近くにいる信頼する人が国家の権限のもとで監視者にもなってしまう関係性に当人は心地よさを感じるだろうか。
それは、かつて精神疾患者を家族による自宅監置を許してきた国家の発想にも通じるような気がしてならない。
確かに出入国を正しい法の下で運用するのは当然ではあるが、そこに人が介在する以上、ケアの思想は必定だ。
管理ではなく、ケアの発想で法整備するのはどうだろう。
ちょうど旧優生保護法下で障がい者らに不妊手術が強制された問題で衆参両院の事務局が立法経緯や被害実態に関する調査報告書原案が提出された。
公表された「概要」では、医療機関が他の手術と偽ったり、福祉施設の入所条件とされた事例を確認したという。
これは議員立法で成立した被害者救済法に基づき、国や自治体、医療機関、福祉施設の保管資料などを3年かけて分析したもので、今後、国の「管理」による被害の実態やそのプロセス等がさらに明らかになるだろう。

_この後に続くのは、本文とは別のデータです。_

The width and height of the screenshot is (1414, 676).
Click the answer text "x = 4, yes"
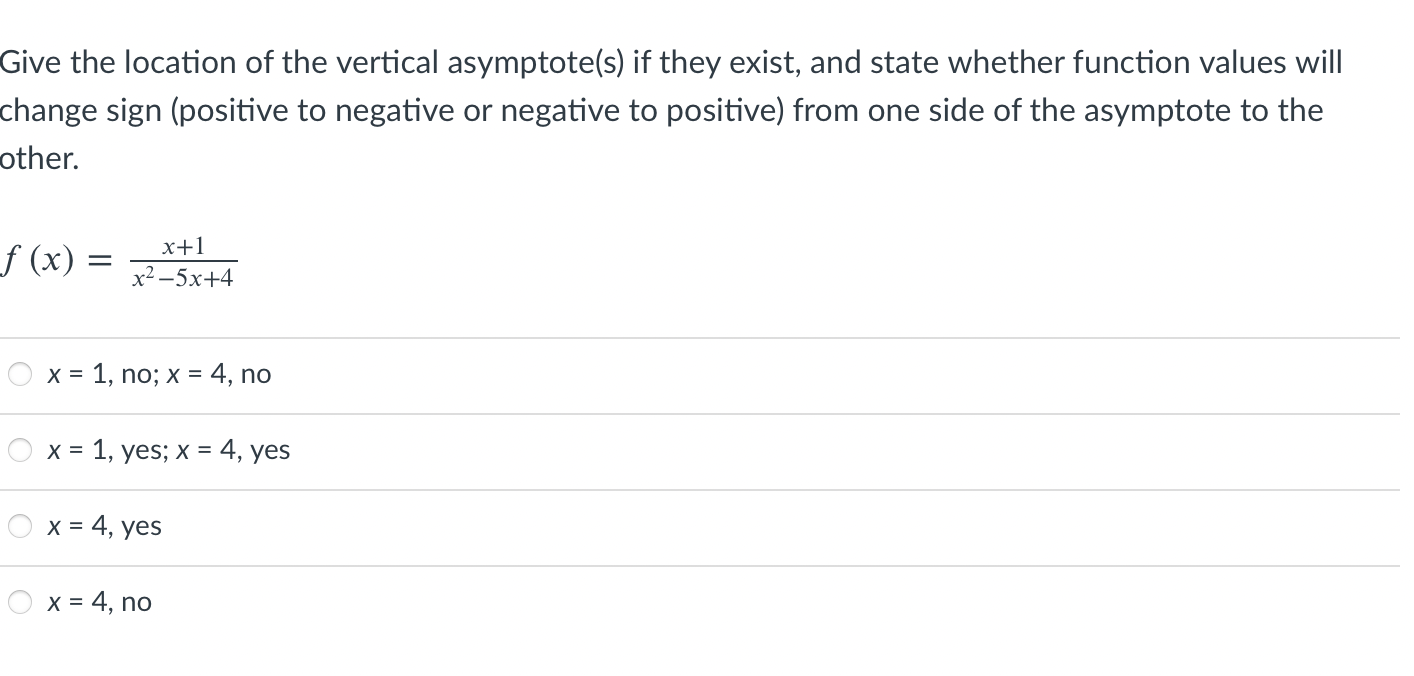click(104, 526)
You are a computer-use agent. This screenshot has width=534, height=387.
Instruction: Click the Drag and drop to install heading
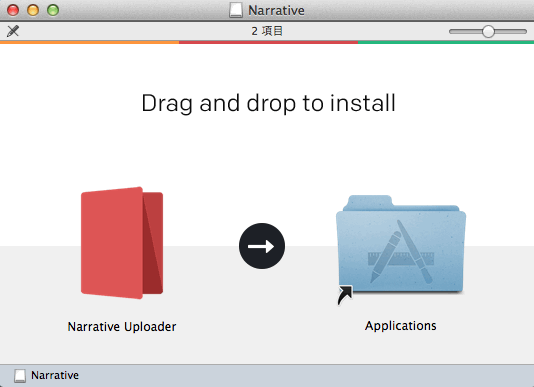(x=268, y=103)

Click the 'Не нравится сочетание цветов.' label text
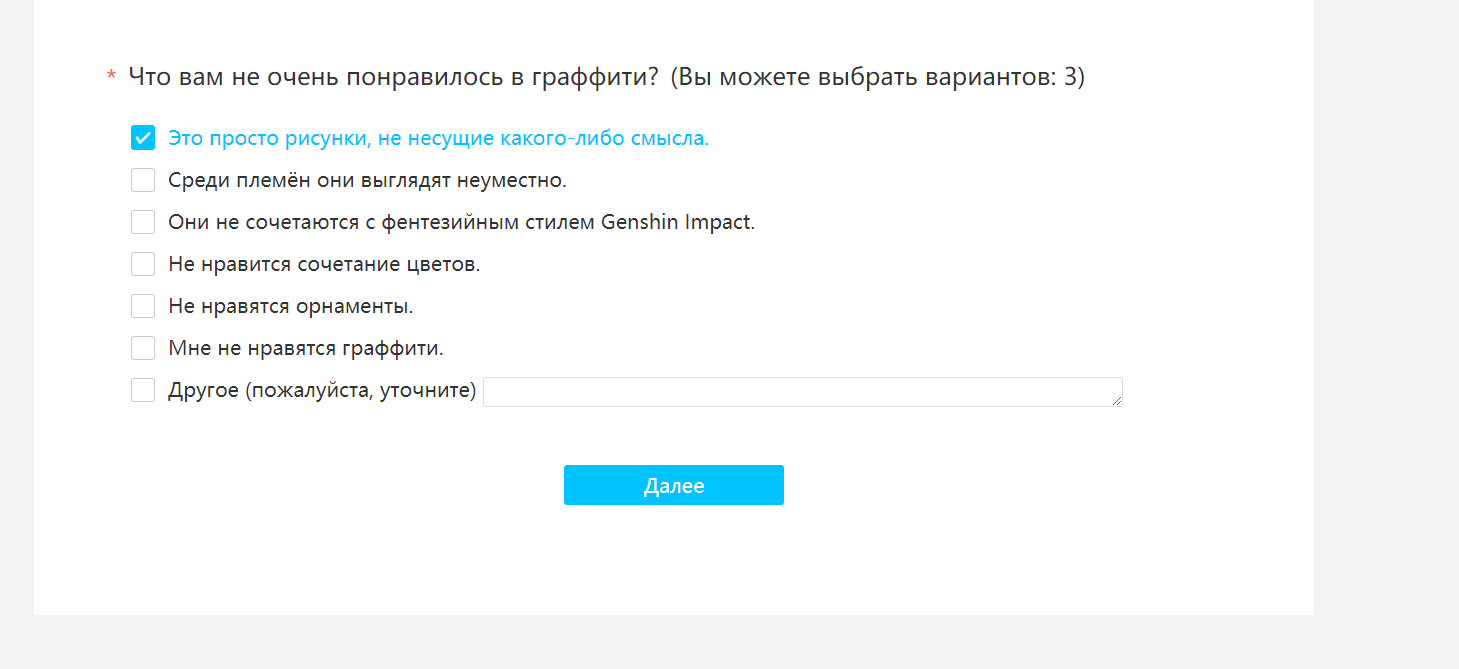(x=324, y=264)
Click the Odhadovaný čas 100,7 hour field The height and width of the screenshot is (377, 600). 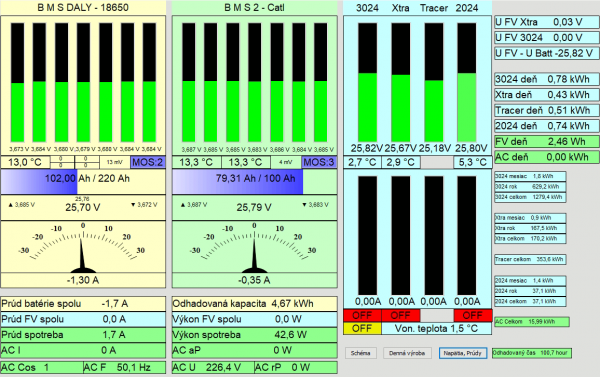pyautogui.click(x=532, y=353)
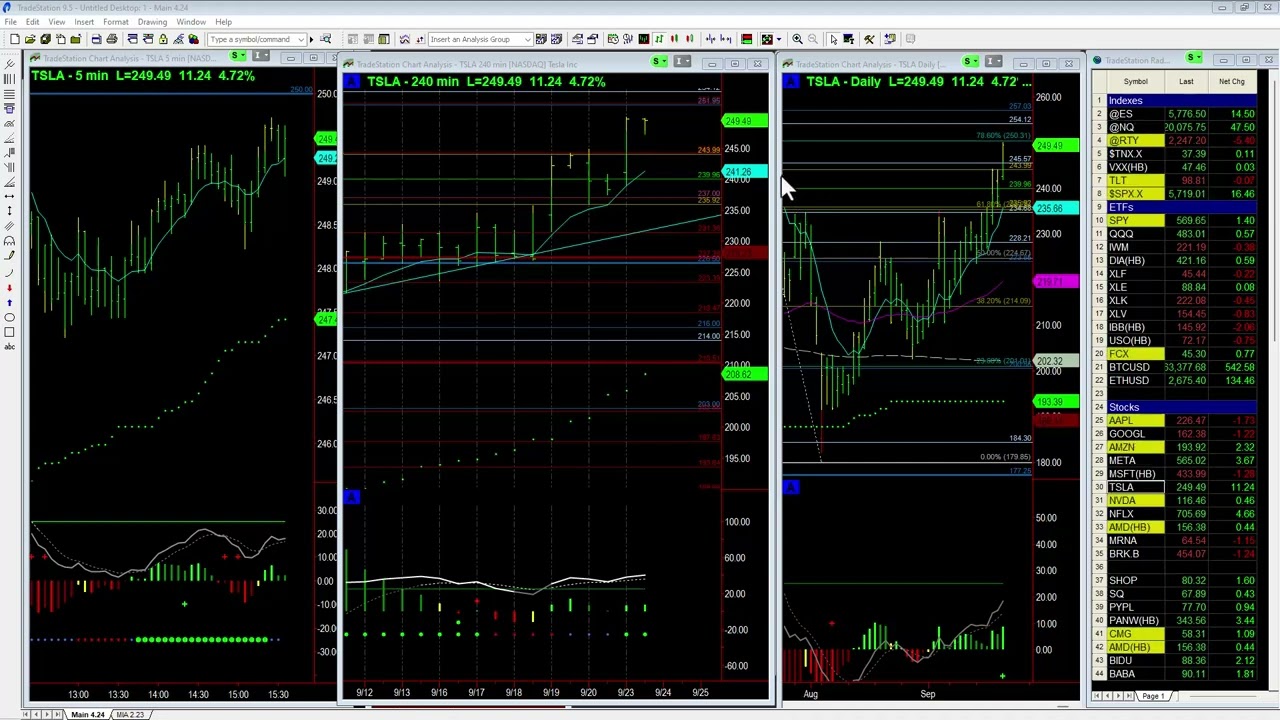Open the Drawing menu

tap(152, 22)
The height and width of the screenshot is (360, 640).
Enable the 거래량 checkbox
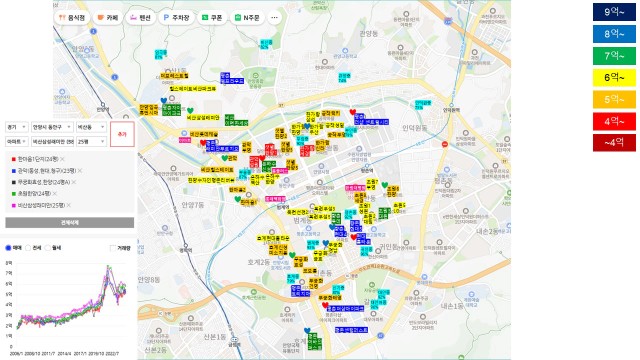(113, 248)
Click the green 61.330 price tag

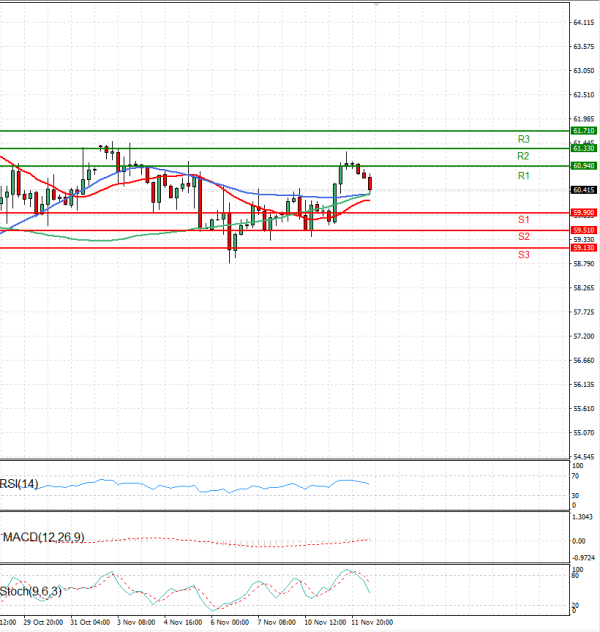[x=584, y=148]
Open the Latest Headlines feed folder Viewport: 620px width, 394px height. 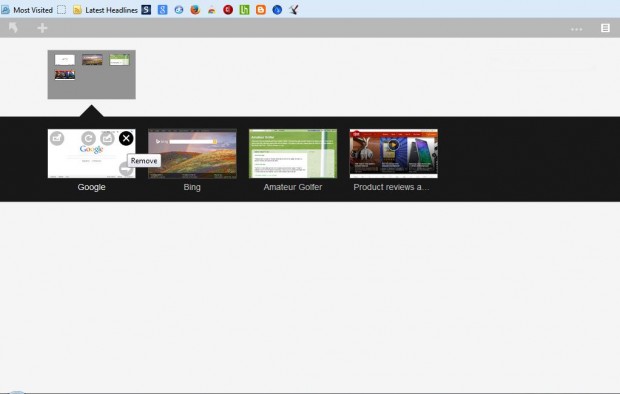[105, 10]
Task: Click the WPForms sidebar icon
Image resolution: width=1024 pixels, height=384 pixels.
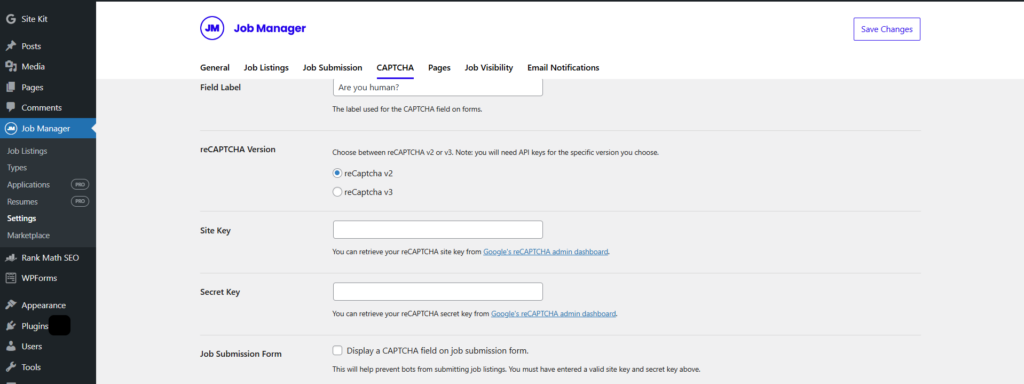Action: click(x=10, y=278)
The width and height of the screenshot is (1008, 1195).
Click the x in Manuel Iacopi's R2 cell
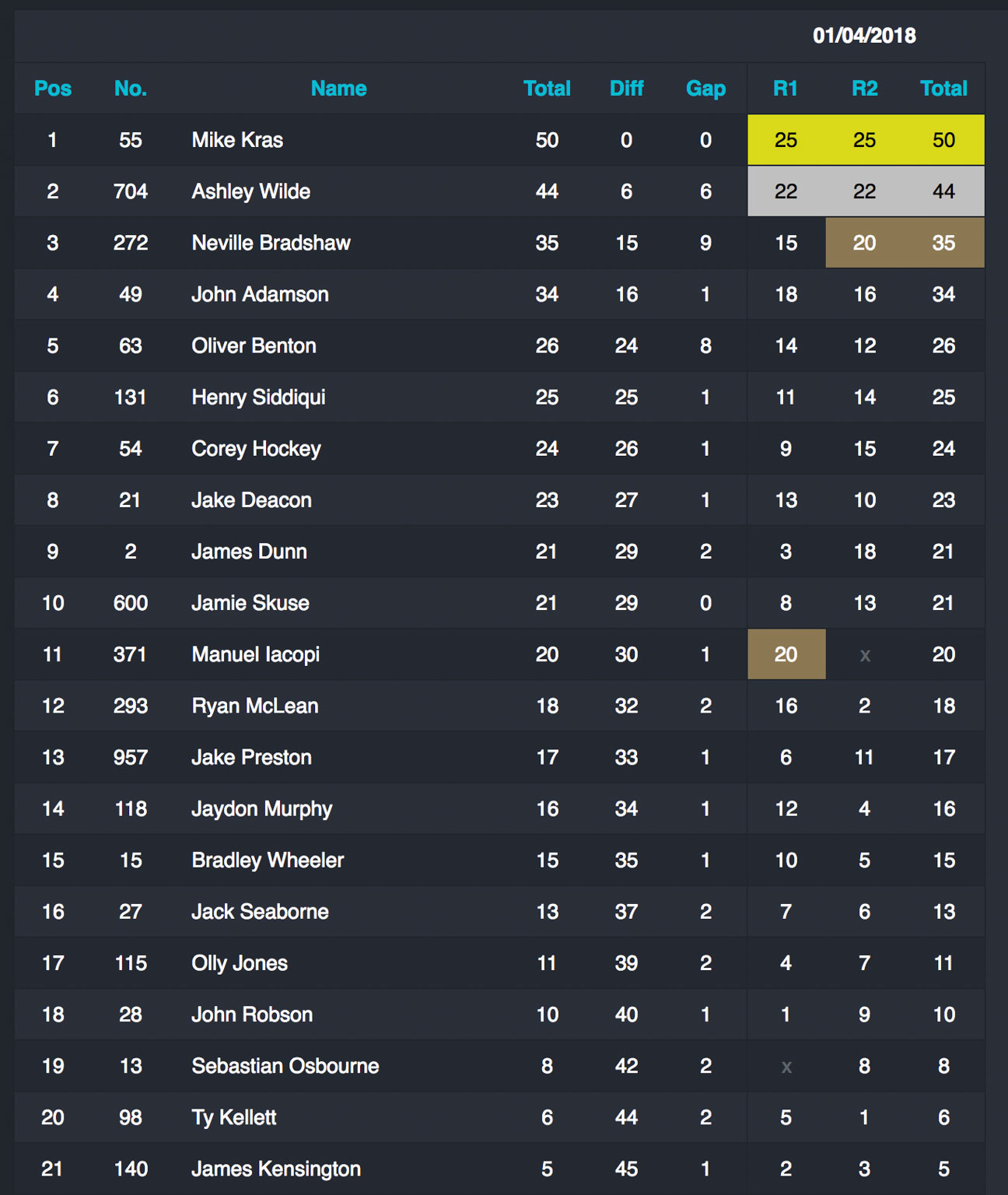coord(865,655)
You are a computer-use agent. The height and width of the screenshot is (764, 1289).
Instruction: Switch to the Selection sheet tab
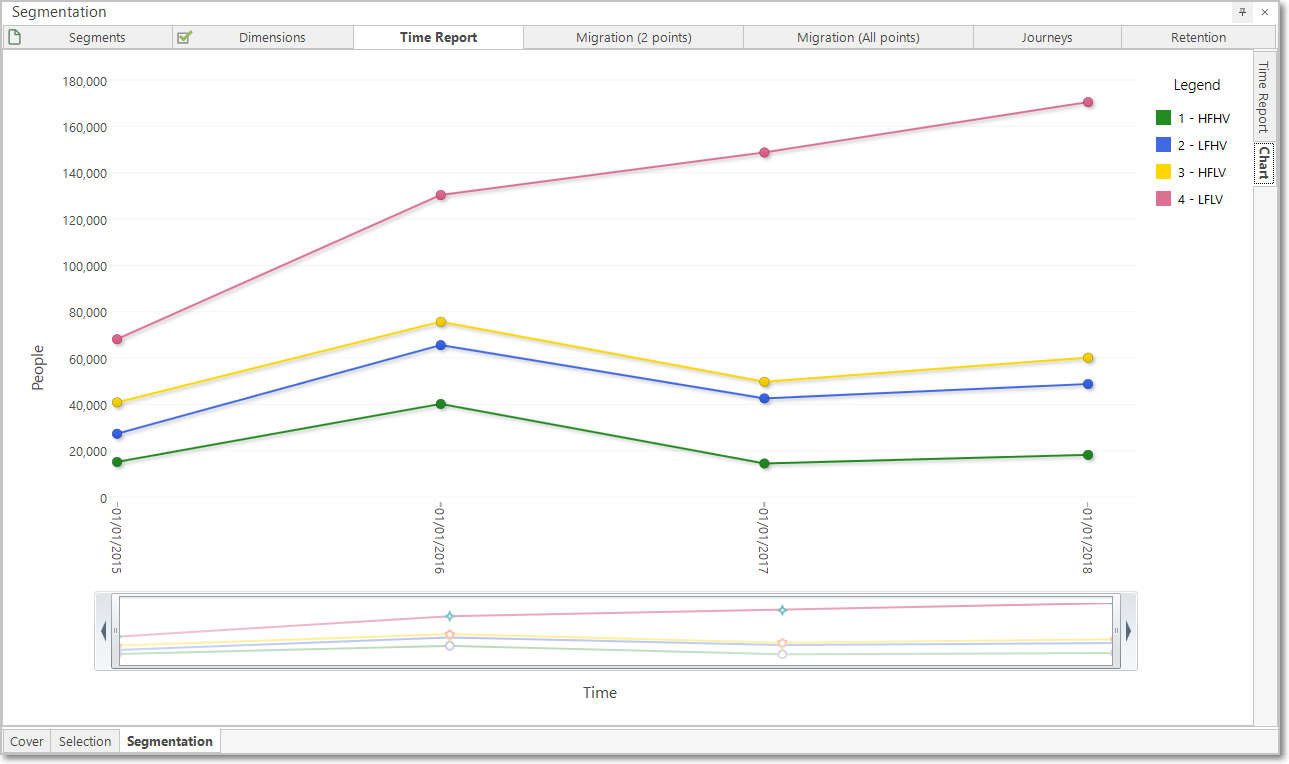coord(85,741)
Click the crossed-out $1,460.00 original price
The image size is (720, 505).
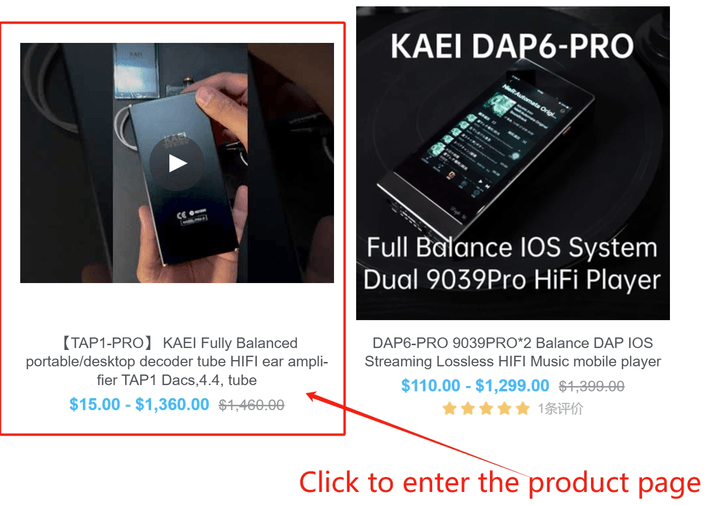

そして、この調査は私たちの管理が時には、人権を蹂躙する可能性を秘めていることを示すことになろう。
入管法改正の議論でも現行の難民審査の公平性への疑念も噴出した。
管理に完璧はないから、なおさらに私たちが管理を手段と考え、その目的を共有していきたい。
まずは、共生社会を目指す私たちが国籍を超えてどんな人も尊重し合うことから始まることから再スタートできないだろうか。